Re: Avoiding broken Gitweb links and deleted objects

William Swanson <swansontec@xxxxxxxxx> · Fri, 10 May 2013 00:34:07 -0700

On Thu, May 9, 2013 at 11:37 PM, Junio C Hamano <gitster@xxxxxxxxx> wrote:
>>> What's a good strategy for avoiding breaking those links?
>>
>> Do not rebase published history.
>
> All true, but I think we could do a bit "better", although I am
> still on the fence if what I am going to suggest in this message is
> truly "better".
>
> Let me idly speculate and think aloud, "what if".
>
> Imagine that a user runs "git rebase" on a history leading to commit
> X to create an alternate, improved history that leads to commit Y.
> What if we teach "git rebase" to record, perhaps by default, an
> "ours" merge on top of Y that takes the tree state of Y but has X as
> its second parent, and "git log" and its family to ignore such an
> artificial "ours" merge that records a tree that is identical to one
> of its parents, again perhaps by default?  "git log" works more or
> less in such a way already, but we might want to teach other modes
> like --full-history and --simplify-merges to ignore "ours" to hide
> such an artificial merge by default, with an audit option to
> unignore them.
>
> The history transfer will not break, as there is a true ancestry
> that preserves the superseded history leading to X, while in the
> daily use and inspection of the history, such a superseded history
> will not bother the user by default.  When the user really wants to
> see it (e.g. following a stale gitweb link, or with "git log $X"),
> such a superseded side history is still there.
>
> Private history rewriting lets us pretend to be perfect, which is a
> major plus in the distributed workflow Git gives us, and such a mode
> of operation will defeat that in a big way, which might turn out to
> be a major downside, of course.
>
> Also, rebases and filter branches that are done in order to excise
> unwanted objects from the history (committed a password in a file,
> anybody?) need a way to turn it off.

I started working on something like this a few weeks ago, but
eventually came to the conclusion that this information does not
belong in the commit graph itself.
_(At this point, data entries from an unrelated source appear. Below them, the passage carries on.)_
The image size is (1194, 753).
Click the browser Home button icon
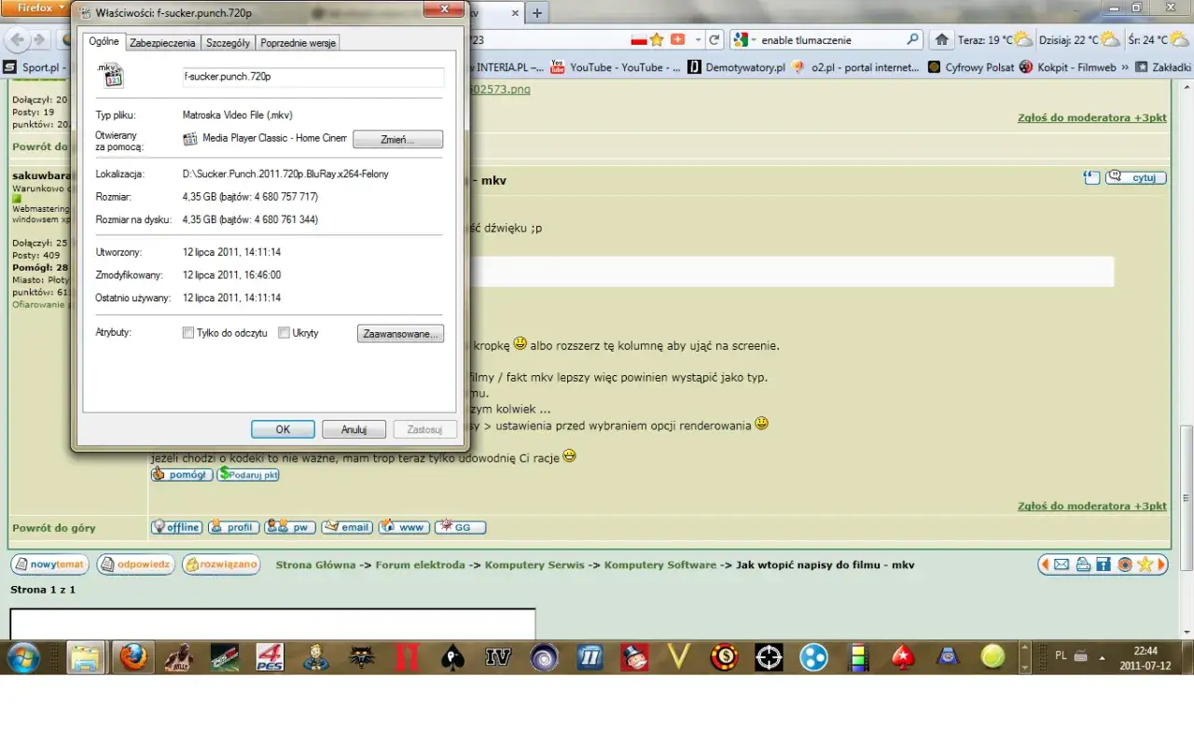942,40
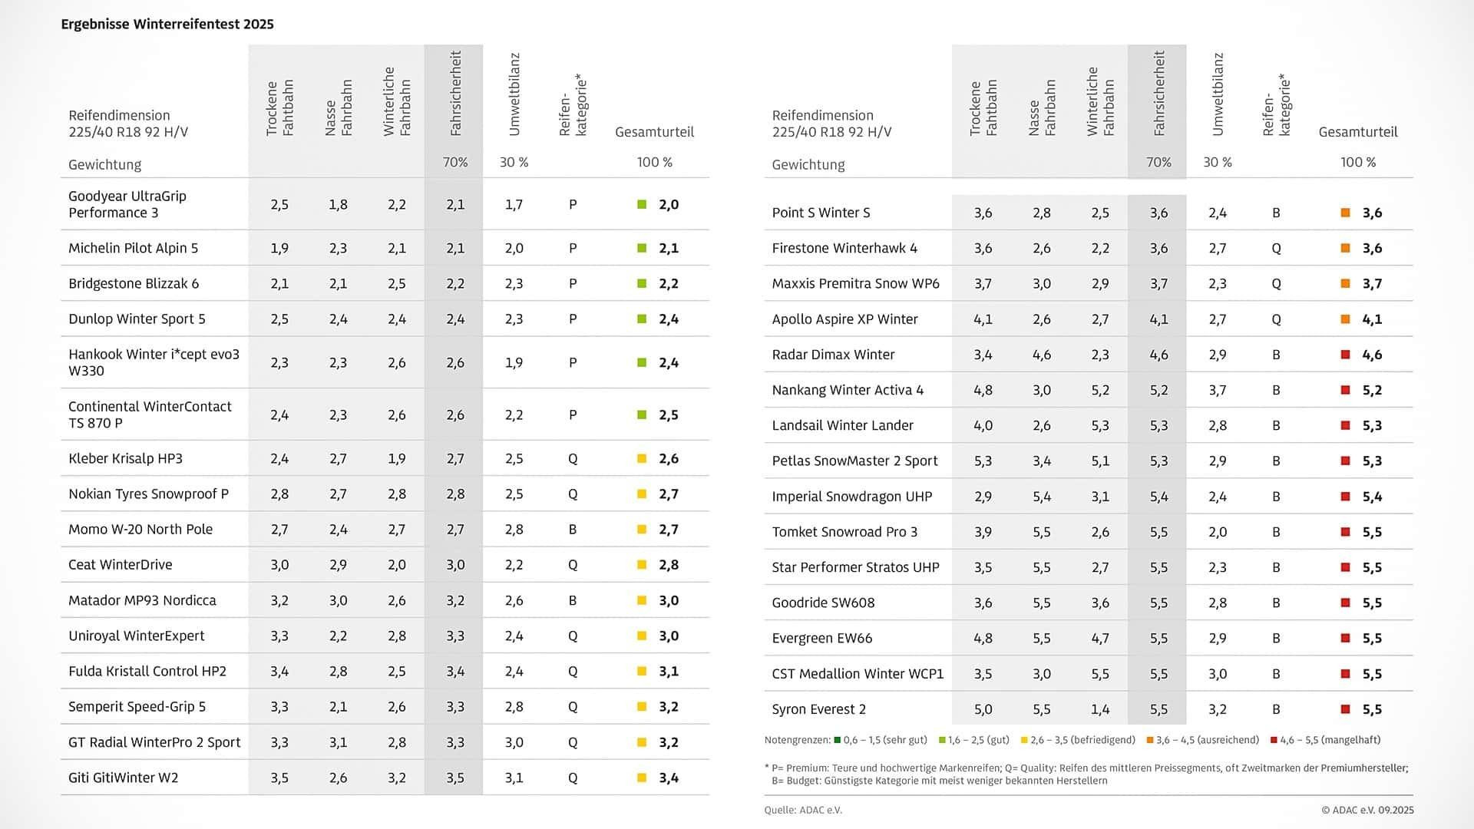
Task: Click the red 'mangelhaft' legend swatch
Action: [x=1274, y=740]
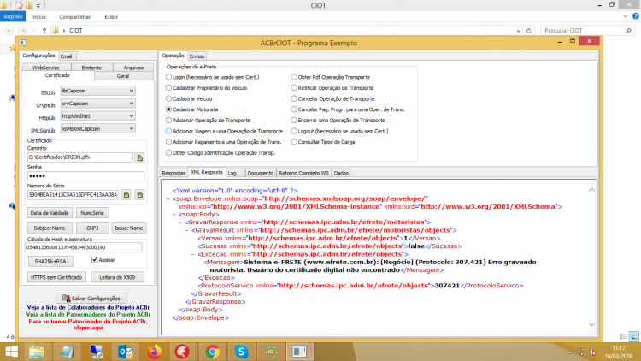Toggle the Assinar checkbox
The image size is (641, 361).
(94, 260)
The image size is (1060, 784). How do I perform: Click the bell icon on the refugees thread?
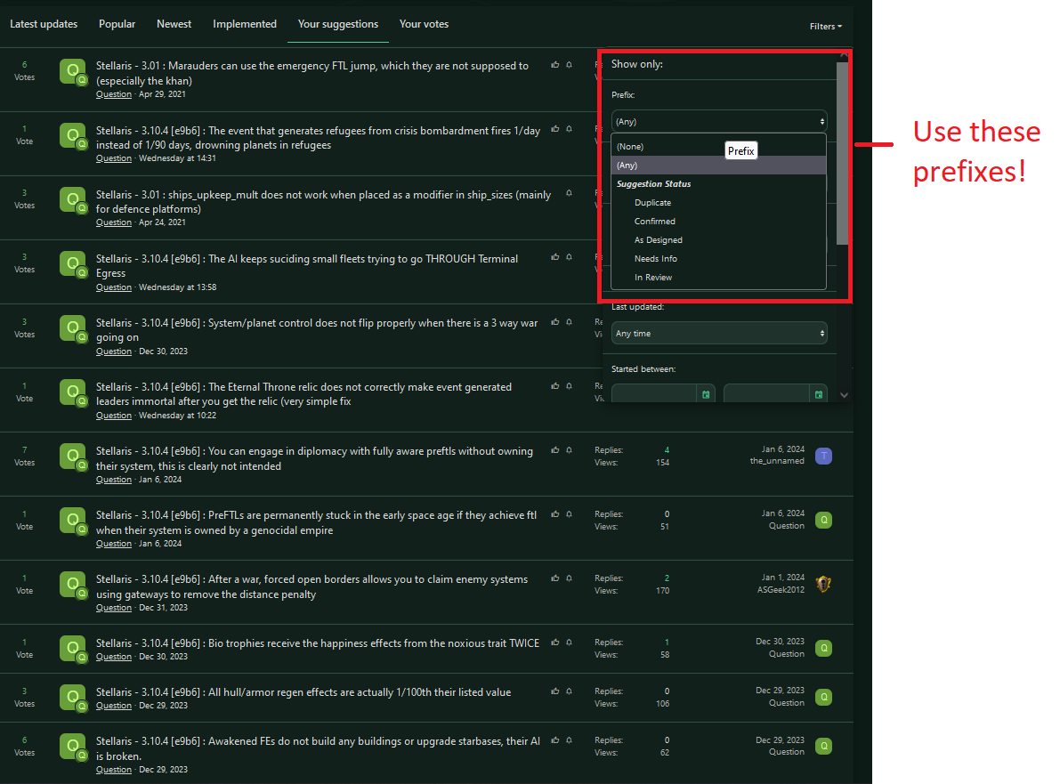point(567,129)
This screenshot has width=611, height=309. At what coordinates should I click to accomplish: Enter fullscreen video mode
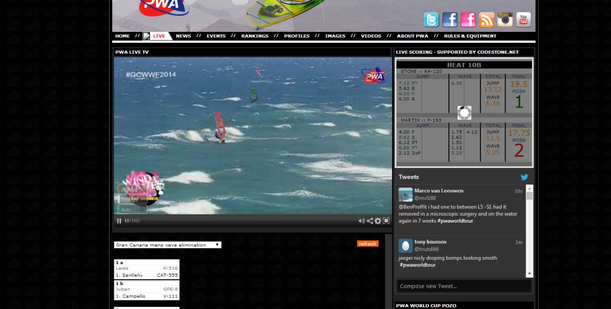coord(386,221)
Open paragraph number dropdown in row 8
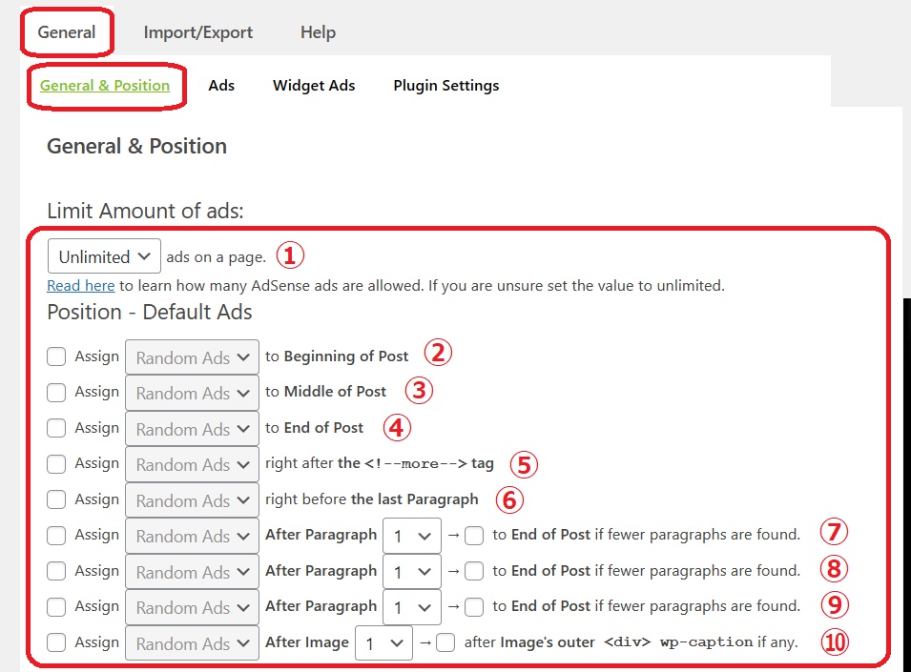911x672 pixels. 412,572
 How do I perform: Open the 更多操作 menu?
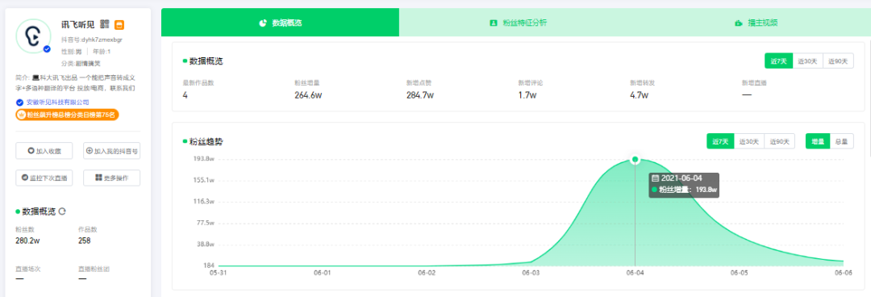(x=111, y=178)
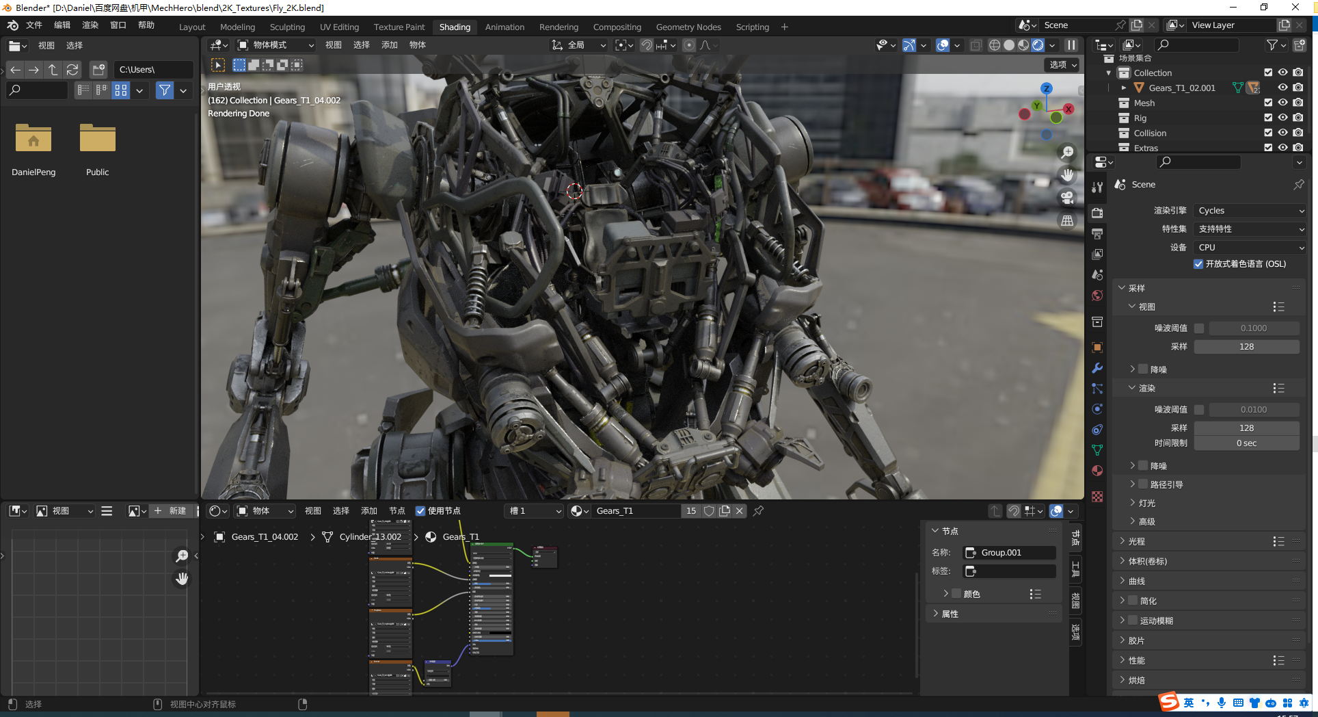Click the 选项 options button in viewport

(1062, 64)
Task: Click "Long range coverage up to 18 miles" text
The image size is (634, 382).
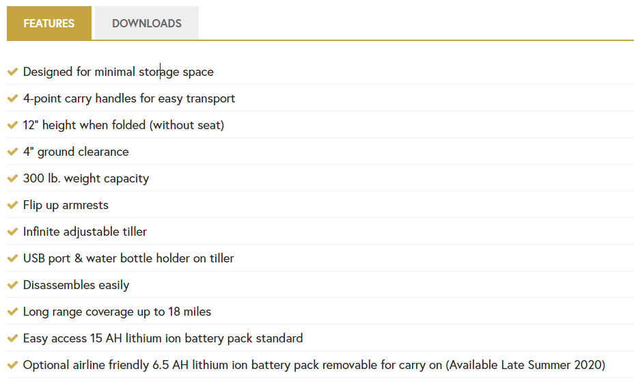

You have already identified some of
the same problems I found, so I will not repeat them. In the end, you
either publish everything (including bad things like passwords or
dead-ends), or you leave the the rebase history-preservation feature
turned off all the time and then forget to turn it on when it really
matters.

A better approach, I think, would be to enhance the reflogs to the
point where they can provide this information in a reliable manner.
The Git garbage collector already skips objects mentioned in the
reflogs, so "git reflog expire" just needs to learn how to avoid
deleting topologically-interesting entries like rebases. For a shared
scenario like github, this would prevent the server from expiring
published commits and creating broken links.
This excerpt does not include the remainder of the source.